StreetSmart – the £7m success story so far

StreetSmart was set up in 1998 by two ethically-minded London business people, William Sieghart, Chairman of StreetSmart, founder of Forward Worldwide, and Mary-Lou Sturridge, then director of The Groucho Club, now hotelier. The idea was simple. During November and December in the run-up to Christmas, many people go out to eat in restaurants and celebrate the spirit of the holidays; so wouldn’t it be great if we could harness just a little of that “good cheer” and raise money for worthy charities at the same time as people were enjoying a nice meal out?

So StreetSmart was born. We decided to make StreetSmart a fundraising charity. In other words, it raises money and then distributes it directly to the actual charities, hostels and projects that have the experience and facilities to help adults and children who are living on the streets, are homeless and want to get back on their feet. The money goes to charities providing for both basic needs and to those supplying the skills and resources needed to help in the long-term.

Since its launch 18 years ago, we’ve been committed to the simple concept that every penny raised by a restaurant should go towards supporting charities in its local area. And with over 20 different regions across the UK participating each Christmas, making an average total of 500 restaurants, that’s a lot of help going directly to those who need it.

“We’ve been doing [StreetSmart] since the beginning and usually raise £3,000 in the two months,’ says Ruth Rogers, owner of the River Café in Fulham, London. “The charity has just kept growing and has become a bit of a family tree amongst restaurateurs in London.”

The River Café is one of the many restaurants in West London, such as Vinoteca, raising money for charities in this area. Glass Door, previously known as West London Churches, is grateful for their support. Last year, the charity were able to help 122 people into stable accommodation, 162 into work and a further 1,000 vulnerable people who accessed their drop-in-centre.

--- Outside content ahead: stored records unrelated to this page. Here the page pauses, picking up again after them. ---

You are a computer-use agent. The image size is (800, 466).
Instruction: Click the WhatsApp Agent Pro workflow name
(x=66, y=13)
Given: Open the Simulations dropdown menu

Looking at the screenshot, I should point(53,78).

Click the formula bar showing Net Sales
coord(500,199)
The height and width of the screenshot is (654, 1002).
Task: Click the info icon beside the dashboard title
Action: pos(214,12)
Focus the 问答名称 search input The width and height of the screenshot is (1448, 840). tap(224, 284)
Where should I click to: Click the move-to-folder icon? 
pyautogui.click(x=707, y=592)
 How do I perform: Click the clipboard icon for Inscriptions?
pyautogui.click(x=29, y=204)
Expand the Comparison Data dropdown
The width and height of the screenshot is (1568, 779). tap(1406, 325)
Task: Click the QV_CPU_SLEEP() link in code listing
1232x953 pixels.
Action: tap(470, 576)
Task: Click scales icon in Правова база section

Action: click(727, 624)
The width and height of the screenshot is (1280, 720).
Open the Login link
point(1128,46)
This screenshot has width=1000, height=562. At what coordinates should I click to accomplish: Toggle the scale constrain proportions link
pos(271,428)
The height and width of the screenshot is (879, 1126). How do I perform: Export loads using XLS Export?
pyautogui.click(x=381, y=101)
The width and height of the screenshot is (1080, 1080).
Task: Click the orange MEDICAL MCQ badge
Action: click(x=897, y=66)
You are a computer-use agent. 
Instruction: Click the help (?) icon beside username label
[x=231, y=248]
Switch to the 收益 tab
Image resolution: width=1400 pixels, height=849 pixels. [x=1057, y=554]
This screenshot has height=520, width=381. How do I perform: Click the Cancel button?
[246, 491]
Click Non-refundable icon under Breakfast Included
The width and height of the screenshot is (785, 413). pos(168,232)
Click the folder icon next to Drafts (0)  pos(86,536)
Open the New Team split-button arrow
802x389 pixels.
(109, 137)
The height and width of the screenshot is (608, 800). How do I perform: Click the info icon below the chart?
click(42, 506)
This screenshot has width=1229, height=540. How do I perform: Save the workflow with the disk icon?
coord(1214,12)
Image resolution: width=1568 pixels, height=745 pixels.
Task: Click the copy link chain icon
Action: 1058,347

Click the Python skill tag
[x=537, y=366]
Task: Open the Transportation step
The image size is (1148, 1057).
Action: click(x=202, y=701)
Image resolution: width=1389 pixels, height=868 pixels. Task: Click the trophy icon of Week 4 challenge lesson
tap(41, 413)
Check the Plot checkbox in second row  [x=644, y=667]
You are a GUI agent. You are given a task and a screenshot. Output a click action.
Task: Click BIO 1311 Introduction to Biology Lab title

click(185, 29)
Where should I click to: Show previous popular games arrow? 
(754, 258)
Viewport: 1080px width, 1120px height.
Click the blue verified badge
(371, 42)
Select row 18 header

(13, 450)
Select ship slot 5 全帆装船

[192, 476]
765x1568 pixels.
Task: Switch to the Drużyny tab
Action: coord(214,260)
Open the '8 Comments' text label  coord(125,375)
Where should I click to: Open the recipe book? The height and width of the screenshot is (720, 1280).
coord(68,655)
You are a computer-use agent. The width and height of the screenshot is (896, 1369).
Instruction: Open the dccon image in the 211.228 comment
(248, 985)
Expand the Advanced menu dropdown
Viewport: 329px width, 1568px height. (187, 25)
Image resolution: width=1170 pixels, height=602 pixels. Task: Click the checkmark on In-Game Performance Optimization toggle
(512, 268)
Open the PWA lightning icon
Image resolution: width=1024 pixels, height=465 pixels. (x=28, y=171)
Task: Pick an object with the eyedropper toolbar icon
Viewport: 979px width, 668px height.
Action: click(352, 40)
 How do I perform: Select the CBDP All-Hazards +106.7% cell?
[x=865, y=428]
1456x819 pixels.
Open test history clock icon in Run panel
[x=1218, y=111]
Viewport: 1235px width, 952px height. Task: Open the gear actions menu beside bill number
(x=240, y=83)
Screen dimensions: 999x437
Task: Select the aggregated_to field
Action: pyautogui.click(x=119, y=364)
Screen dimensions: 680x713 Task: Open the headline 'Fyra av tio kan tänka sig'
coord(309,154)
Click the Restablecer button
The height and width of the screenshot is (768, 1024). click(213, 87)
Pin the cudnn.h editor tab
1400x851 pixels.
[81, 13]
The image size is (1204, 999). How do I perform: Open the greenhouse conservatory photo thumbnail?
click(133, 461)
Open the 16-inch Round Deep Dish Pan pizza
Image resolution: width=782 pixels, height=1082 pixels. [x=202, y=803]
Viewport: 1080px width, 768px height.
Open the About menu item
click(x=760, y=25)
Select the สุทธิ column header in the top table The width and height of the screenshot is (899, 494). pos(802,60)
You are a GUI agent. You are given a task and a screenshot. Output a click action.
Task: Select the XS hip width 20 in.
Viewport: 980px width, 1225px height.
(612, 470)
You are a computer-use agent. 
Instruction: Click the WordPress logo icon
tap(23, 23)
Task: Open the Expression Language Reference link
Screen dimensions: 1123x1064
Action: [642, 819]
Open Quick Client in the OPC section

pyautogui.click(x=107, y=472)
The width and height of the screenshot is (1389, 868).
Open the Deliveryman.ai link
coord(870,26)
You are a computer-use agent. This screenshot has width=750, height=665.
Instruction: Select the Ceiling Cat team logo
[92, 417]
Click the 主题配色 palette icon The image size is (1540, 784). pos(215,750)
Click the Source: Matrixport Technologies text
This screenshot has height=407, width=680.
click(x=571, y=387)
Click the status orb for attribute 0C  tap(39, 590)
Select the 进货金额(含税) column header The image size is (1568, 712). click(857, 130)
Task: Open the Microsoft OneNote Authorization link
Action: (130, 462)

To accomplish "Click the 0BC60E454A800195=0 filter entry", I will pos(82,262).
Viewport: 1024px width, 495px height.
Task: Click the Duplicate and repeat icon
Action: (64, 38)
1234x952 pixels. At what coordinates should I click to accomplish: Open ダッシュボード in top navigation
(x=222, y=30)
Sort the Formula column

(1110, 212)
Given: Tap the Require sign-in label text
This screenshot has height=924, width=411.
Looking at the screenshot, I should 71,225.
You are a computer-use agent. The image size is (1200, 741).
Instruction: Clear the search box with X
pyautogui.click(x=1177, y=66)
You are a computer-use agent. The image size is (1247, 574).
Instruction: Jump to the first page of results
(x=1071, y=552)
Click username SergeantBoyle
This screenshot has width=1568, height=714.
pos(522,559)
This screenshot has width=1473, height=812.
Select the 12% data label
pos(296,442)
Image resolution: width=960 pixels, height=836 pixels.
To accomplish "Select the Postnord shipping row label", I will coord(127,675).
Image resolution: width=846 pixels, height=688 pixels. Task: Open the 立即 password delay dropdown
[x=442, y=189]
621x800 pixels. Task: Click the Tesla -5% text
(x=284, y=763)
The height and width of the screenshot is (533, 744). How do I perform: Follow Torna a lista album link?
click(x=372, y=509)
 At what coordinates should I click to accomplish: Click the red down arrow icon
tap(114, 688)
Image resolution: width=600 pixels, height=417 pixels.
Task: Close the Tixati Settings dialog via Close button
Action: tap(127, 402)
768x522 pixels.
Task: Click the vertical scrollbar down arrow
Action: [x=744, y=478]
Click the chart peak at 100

The same happens across the country. Take Manchester, for example. Last year, restaurants such as The Lowry, The Parlour, Salvi’s, Urban Cookhouse and Tariff & Dale helped to raise £16,000 for social exclusion and homelessness projects across their city. All of this went towards supporting a diverse range of projects run by charities such as Barnabus, The Booth Centre, Wellspring and Acting on Impulse, who offer socially marginalised individuals the opportunity to take part in a staged theatre production or participate in a high-quality, short film.

‘StreetSmart provides a real alternative to offering ‘hand-outs’, says Richard Pendlebury, MBE of Emmaus, the homeless charity, in Bristol. ‘It grants these most marginalized members of society the gift of a real opportunity to regain control over their lives.’

Tackling homelessness across the country isn’t an easy issue. In the last five years, the number of rough sleepers in the UK has risen by 102%. And as if this isn’t shocking enough, some cities have it disproportionately worse than others: the number of rough sleepers in Manchester and Cornwall both increased by 63% in 2015, whilst Bristol experienced an increase of 137% (Homeless Link).

We started supporting St Mungo’s Broadway in St Judes, Bristol, this year. Many of the vulnerable people they support are in the process of recovering from trauma, substance abuse and mental health issues. So far, they’ve been able to help 132 people graduate across over 30 different courses – a great success.

It’s this localised support that makes each restaurant’s participation so valuable to its community. So when you serve your customers this Christmas, you know that together you’ll be helping to put food on someone else’s table, too – perhaps even just round the corner.